May 11, 2007
UI Theater Student John M. Baker Wins National Dramaturgy Award
John M. Baker, a Master of Fine Arts dramaturgy fellow in the University of Iowa Department of Theatre Arts, is the 2007 winner of the National Student Dramaturgy Award. The award was announced at the American College Theatre Festival in the John F. Kennedy Center for the Performing Arts in Washington, D.C.
Baker was honored for his work on "Pigheart," a play by Iowa Playwrights Workshop student Samuel D. Hunter that was produced in the 2006 Iowa New Play Festival. The play was based on Hunter's experiences teaching playwriting in the Palestinian territories in the summer of 2005.
The award -- presented collaboratively by Literary Managers and Dramaturgs of the Americas, the Kennedy Center's American College Theatre Festival, and the Association for Theatre in Higher Education -- recognizes contributions by student dramaturgs to the conception, development and production of theater in their colleges and universities.
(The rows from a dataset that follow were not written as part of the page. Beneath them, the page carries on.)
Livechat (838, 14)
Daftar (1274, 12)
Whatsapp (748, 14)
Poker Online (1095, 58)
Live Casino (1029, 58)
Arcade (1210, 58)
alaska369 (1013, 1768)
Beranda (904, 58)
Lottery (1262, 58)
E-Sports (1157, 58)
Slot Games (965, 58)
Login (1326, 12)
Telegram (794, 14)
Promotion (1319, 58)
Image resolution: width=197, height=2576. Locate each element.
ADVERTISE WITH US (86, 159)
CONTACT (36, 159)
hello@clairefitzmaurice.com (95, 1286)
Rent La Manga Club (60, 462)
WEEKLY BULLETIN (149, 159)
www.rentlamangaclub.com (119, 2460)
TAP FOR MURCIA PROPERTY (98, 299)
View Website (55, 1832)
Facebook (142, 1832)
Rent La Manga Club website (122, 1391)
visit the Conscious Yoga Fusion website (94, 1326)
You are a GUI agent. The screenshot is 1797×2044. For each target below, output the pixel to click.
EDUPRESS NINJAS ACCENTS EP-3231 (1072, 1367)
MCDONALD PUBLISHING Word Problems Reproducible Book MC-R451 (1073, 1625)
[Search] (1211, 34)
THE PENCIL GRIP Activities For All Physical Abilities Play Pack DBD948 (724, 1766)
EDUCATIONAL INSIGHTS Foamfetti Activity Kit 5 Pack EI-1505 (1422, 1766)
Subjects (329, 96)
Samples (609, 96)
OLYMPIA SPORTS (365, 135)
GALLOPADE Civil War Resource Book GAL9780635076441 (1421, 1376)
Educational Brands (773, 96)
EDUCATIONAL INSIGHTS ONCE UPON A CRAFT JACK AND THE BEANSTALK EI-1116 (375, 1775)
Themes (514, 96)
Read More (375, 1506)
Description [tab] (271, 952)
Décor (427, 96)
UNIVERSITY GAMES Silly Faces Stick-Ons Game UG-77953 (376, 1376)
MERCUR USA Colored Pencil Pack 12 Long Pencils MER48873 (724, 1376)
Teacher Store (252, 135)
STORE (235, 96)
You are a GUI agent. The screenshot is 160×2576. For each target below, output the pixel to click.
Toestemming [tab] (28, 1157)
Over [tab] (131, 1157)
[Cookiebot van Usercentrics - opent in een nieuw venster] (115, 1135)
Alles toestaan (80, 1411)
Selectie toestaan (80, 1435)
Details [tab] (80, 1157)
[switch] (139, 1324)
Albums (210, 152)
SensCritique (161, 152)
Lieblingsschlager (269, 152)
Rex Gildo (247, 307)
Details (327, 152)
The honor includes a $100 prize and will also enable Baker to attend the O'Neill National Playwrights' Conference as a literary assistant and assistant dramaturg.
Faculty member Art Borrecca, a dramaturg who directs the Iowa Playwrights Workshop, commented, "'Pigheart' was a controversial play from the very start, from its first reading in class in fall 2005 to its production in our annual New Play Festival in May 2006.
"From that first reading and through several revisions of the script; and then through the process of production, John was instrumental to the play's development -- a steady, supportive, questioning presence for a playwright navigating the ideological and dramaturgical minefields of writing about American characters caught up in a political and cultural situation beyond their comprehension."
Dramaturgs seldom get recognition; in fact, most people don't know what a dramaturg does. But Borrecca explains that dramaturgy is a crucial part of production: "Dramaturgs help to bridge theatrical theory and practice. They conduct research into a play's historical, philosophical, sociological and other contexts, and they collaborate with directors on analyzing how those contexts, as well as the play's dramatic form and dynamics, inform how the play might be staged.
"Throughout the rehearsal process, the dramaturg serves as a historical and theoretical resource for the director, designer and cast, providing a 'second pair of eyes' for the director as the production develops in rehearsals. Dramaturgs devoted to new play development carry out comparable functions throughout the writing and many revisions of a script and its progression from writing through various kinds of readings to full production," he says.
Baker, who holds a bachelor's degree in English from Boston University, is also the resident dramaturg and a literary associate at Riverside Theatre in Iowa City. His most recent dramaturgical work at the UI includes "Black on the Great White Way: The Story of Rose McClendon," "Red Noses," "Love's Labour's Lost" and "Betty's Summer Vacation." In addition to "Pigheart," Baker has helped develop Hunter's "Abraham (I am an Island)" and "I am Montana," which was produced in the 2007 Iowa New Play Festival.
This summer he will be as a dramaturg at the Seven Devils Playwrights Conference. Prior to moving to Iowa, Baker worked in the Guthrie Theater and Williamstown Theatre Festival literary departments. He also worked as the artistic advisor of Boston Latin School's theater department for three years.
The American College Theatre Festival, founded in 1969, is a national theater program involving 18,000 students from colleges and universities nationwide that has served as a catalyst in improving the quality of collegiate theater in the United States. The Festival has grown into a network of more than 600 academic institutions throughout the country, where theater departments and student artists showcase their work and receive outside assessment by Festival respondents.
The Department of Theatre Arts is part of the Division of Performing Arts in the UI College of Liberal Arts and Sciences.